= WHAT TO DO =
Can the data below be set down again exactly, line for line?

= DATASET EXCERPTS =
Segment Open
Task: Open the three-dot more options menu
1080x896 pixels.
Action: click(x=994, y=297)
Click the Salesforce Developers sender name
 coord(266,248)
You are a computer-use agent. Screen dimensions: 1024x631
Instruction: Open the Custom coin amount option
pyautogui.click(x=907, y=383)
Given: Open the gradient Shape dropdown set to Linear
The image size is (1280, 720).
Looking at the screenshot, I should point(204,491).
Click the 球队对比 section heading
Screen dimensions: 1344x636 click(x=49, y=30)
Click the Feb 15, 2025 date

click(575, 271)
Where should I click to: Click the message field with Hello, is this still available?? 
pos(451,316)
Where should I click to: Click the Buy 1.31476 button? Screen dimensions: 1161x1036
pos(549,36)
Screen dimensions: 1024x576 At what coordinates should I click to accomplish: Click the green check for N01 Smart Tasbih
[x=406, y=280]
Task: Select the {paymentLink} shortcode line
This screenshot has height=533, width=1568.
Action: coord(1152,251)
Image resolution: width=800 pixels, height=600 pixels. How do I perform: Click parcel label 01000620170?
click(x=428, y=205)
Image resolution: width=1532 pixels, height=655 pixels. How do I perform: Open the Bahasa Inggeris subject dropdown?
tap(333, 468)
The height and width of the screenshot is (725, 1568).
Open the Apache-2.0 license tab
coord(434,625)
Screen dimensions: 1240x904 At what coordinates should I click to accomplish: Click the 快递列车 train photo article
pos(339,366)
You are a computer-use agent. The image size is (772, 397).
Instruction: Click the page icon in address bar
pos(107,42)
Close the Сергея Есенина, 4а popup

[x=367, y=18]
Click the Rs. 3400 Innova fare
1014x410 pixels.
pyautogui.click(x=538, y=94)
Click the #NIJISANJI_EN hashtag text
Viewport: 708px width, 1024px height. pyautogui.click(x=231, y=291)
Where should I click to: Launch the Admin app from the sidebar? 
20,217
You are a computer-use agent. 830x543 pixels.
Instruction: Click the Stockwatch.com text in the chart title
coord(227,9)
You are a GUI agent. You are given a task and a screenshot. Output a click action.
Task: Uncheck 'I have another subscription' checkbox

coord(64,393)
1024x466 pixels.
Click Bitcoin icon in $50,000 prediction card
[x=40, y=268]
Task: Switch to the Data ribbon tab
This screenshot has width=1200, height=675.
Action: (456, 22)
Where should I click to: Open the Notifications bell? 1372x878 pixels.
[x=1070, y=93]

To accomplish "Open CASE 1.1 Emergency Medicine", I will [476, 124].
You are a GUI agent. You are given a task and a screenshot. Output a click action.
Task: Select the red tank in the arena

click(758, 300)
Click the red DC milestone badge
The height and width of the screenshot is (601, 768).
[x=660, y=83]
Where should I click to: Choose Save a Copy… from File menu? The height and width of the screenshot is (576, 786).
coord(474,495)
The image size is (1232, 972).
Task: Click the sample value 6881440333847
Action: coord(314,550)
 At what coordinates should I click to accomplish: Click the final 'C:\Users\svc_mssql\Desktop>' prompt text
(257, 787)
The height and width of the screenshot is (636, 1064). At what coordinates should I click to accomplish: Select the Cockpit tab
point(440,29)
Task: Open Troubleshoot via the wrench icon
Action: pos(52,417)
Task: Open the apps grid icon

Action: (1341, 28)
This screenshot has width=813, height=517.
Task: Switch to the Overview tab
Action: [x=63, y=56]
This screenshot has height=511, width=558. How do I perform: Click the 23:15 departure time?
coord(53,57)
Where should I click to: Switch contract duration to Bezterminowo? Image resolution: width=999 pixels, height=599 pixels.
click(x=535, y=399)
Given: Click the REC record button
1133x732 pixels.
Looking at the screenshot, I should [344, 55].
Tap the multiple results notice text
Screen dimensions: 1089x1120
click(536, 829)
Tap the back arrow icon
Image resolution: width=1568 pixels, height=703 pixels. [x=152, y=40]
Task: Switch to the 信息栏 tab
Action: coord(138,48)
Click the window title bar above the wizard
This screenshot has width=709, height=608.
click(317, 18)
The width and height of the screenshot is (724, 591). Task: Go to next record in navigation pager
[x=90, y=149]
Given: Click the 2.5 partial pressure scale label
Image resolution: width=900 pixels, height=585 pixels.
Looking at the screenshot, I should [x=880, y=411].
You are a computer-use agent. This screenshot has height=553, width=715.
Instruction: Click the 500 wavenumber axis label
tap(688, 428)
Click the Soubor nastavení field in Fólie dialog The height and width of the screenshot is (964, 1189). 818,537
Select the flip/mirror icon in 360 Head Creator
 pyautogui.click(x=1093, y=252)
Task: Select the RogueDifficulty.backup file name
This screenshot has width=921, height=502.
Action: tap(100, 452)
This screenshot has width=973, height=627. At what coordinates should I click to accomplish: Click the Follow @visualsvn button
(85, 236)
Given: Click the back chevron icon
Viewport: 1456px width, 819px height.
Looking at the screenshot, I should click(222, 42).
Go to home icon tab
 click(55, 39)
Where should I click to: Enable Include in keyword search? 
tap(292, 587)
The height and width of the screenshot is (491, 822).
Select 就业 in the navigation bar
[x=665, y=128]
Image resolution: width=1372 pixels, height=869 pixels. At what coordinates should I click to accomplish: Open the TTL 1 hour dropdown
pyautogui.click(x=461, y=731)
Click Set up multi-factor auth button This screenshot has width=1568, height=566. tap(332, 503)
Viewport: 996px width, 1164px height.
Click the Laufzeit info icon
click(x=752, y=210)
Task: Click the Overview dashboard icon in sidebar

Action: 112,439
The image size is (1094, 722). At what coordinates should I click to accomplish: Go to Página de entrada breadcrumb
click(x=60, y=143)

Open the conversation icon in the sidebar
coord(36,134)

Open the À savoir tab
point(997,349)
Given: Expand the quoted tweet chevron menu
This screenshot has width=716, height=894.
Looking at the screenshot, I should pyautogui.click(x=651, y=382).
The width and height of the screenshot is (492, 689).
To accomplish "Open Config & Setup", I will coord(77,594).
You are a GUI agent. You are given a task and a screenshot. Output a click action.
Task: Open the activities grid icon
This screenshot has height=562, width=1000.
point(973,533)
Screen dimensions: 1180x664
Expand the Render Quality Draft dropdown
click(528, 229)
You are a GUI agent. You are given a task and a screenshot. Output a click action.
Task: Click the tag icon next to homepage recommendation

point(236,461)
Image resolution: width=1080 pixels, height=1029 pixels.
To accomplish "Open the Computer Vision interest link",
Segment Closed
= ANSWER TO THIS PROBLEM =
Task: Open the three-dot more options menu
1080x896 pixels.
Action: click(x=994, y=297)
Click the Salesforce Developers sender name
 coord(266,248)
You are a computer-use agent. Screen dimensions: 1024x631
Instruction: Open the Custom coin amount option
pyautogui.click(x=907, y=383)
Given: Open the gradient Shape dropdown set to Linear
The image size is (1280, 720).
Looking at the screenshot, I should point(204,491).
Click the 球队对比 section heading
Screen dimensions: 1344x636 click(x=49, y=30)
Click the Feb 15, 2025 date

click(575, 271)
Where should I click to: Click the message field with Hello, is this still available?? 
pos(451,316)
Where should I click to: Click the Buy 1.31476 button? Screen dimensions: 1161x1036
pos(549,36)
Screen dimensions: 1024x576 At what coordinates should I click to accomplish: Click the green check for N01 Smart Tasbih
[x=406, y=280]
Task: Select the {paymentLink} shortcode line
This screenshot has height=533, width=1568.
Action: coord(1152,251)
Image resolution: width=800 pixels, height=600 pixels. How do I perform: Click parcel label 01000620170?
click(x=428, y=205)
Image resolution: width=1532 pixels, height=655 pixels. How do I perform: Open the Bahasa Inggeris subject dropdown?
tap(333, 468)
The height and width of the screenshot is (725, 1568).
Open the Apache-2.0 license tab
coord(434,625)
Screen dimensions: 1240x904 At what coordinates should I click to accomplish: Click the 快递列车 train photo article
pos(339,366)
You are a computer-use agent. The image size is (772, 397).
Instruction: Click the page icon in address bar
pos(107,42)
Close the Сергея Есенина, 4а popup

[x=367, y=18]
Click the Rs. 3400 Innova fare
1014x410 pixels.
pyautogui.click(x=538, y=94)
Click the #NIJISANJI_EN hashtag text
Viewport: 708px width, 1024px height. pyautogui.click(x=231, y=291)
Where should I click to: Launch the Admin app from the sidebar? 
20,217
You are a computer-use agent. 830x543 pixels.
Instruction: Click the Stockwatch.com text in the chart title
coord(227,9)
You are a GUI agent. You are given a task and a screenshot. Output a click action.
Task: Uncheck 'I have another subscription' checkbox

coord(64,393)
1024x466 pixels.
Click Bitcoin icon in $50,000 prediction card
[x=40, y=268]
Task: Switch to the Data ribbon tab
This screenshot has width=1200, height=675.
Action: (456, 22)
Where should I click to: Open the Notifications bell? 1372x878 pixels.
[x=1070, y=93]

To accomplish "Open CASE 1.1 Emergency Medicine", I will [476, 124].
You are a GUI agent. You are given a task and a screenshot. Output a click action.
Task: Select the red tank in the arena

click(758, 300)
Click the red DC milestone badge
The height and width of the screenshot is (601, 768).
[x=660, y=83]
Where should I click to: Choose Save a Copy… from File menu? The height and width of the screenshot is (576, 786).
coord(474,495)
The image size is (1232, 972).
Task: Click the sample value 6881440333847
Action: coord(314,550)
 At what coordinates should I click to accomplish: Click the final 'C:\Users\svc_mssql\Desktop>' prompt text
(257, 787)
The height and width of the screenshot is (636, 1064). At what coordinates should I click to accomplish: Select the Cockpit tab
point(440,29)
Task: Open Troubleshoot via the wrench icon
Action: pos(52,417)
Task: Open the apps grid icon

Action: (1341, 28)
This screenshot has width=813, height=517.
Task: Switch to the Overview tab
Action: [x=63, y=56]
This screenshot has height=511, width=558. How do I perform: Click the 23:15 departure time?
coord(53,57)
Where should I click to: Switch contract duration to Bezterminowo? Image resolution: width=999 pixels, height=599 pixels.
click(x=535, y=399)
Given: Click the REC record button
1133x732 pixels.
Looking at the screenshot, I should [344, 55].
Tap the multiple results notice text
Screen dimensions: 1089x1120
click(536, 829)
Tap the back arrow icon
Image resolution: width=1568 pixels, height=703 pixels. [x=152, y=40]
Task: Switch to the 信息栏 tab
Action: coord(138,48)
Click the window title bar above the wizard
This screenshot has width=709, height=608.
click(317, 18)
The width and height of the screenshot is (724, 591). Task: Go to next record in navigation pager
[x=90, y=149]
Given: Click the 2.5 partial pressure scale label
Image resolution: width=900 pixels, height=585 pixels.
Looking at the screenshot, I should [x=880, y=411].
You are a computer-use agent. This screenshot has height=553, width=715.
Instruction: Click the 500 wavenumber axis label
tap(688, 428)
Click the Soubor nastavení field in Fólie dialog The height and width of the screenshot is (964, 1189). 818,537
Select the flip/mirror icon in 360 Head Creator
 pyautogui.click(x=1093, y=252)
Task: Select the RogueDifficulty.backup file name
This screenshot has width=921, height=502.
Action: tap(100, 452)
This screenshot has width=973, height=627. At what coordinates should I click to accomplish: Click the Follow @visualsvn button
(85, 236)
Given: Click the back chevron icon
Viewport: 1456px width, 819px height.
Looking at the screenshot, I should click(222, 42).
Go to home icon tab
 click(55, 39)
Where should I click to: Enable Include in keyword search? 
tap(292, 587)
The height and width of the screenshot is (491, 822).
Select 就业 in the navigation bar
[x=665, y=128]
Image resolution: width=1372 pixels, height=869 pixels. At what coordinates should I click to accomplish: Open the TTL 1 hour dropdown
pyautogui.click(x=461, y=731)
Click Set up multi-factor auth button This screenshot has width=1568, height=566. tap(332, 503)
Viewport: 996px width, 1164px height.
Click the Laufzeit info icon
click(x=752, y=210)
Task: Click the Overview dashboard icon in sidebar

Action: 112,439
The image size is (1094, 722). At what coordinates should I click to accomplish: Go to Página de entrada breadcrumb
click(x=60, y=143)

Open the conversation icon in the sidebar
coord(36,134)

Open the À savoir tab
point(997,349)
Given: Expand the quoted tweet chevron menu
This screenshot has width=716, height=894.
Looking at the screenshot, I should pyautogui.click(x=651, y=382).
The width and height of the screenshot is (492, 689).
To accomplish "Open Config & Setup", I will coord(77,594).
You are a GUI agent. You are given a task and a screenshot. Output a click action.
Task: Open the activities grid icon
This screenshot has height=562, width=1000.
point(973,533)
Screen dimensions: 1180x664
Expand the Render Quality Draft dropdown
click(528, 229)
You are a GUI agent. You are given a task and a screenshot. Output a click action.
Task: Click the tag icon next to homepage recommendation

point(236,461)
Image resolution: width=1080 pixels, height=1029 pixels.
To accomplish "Open the Computer Vision interest link",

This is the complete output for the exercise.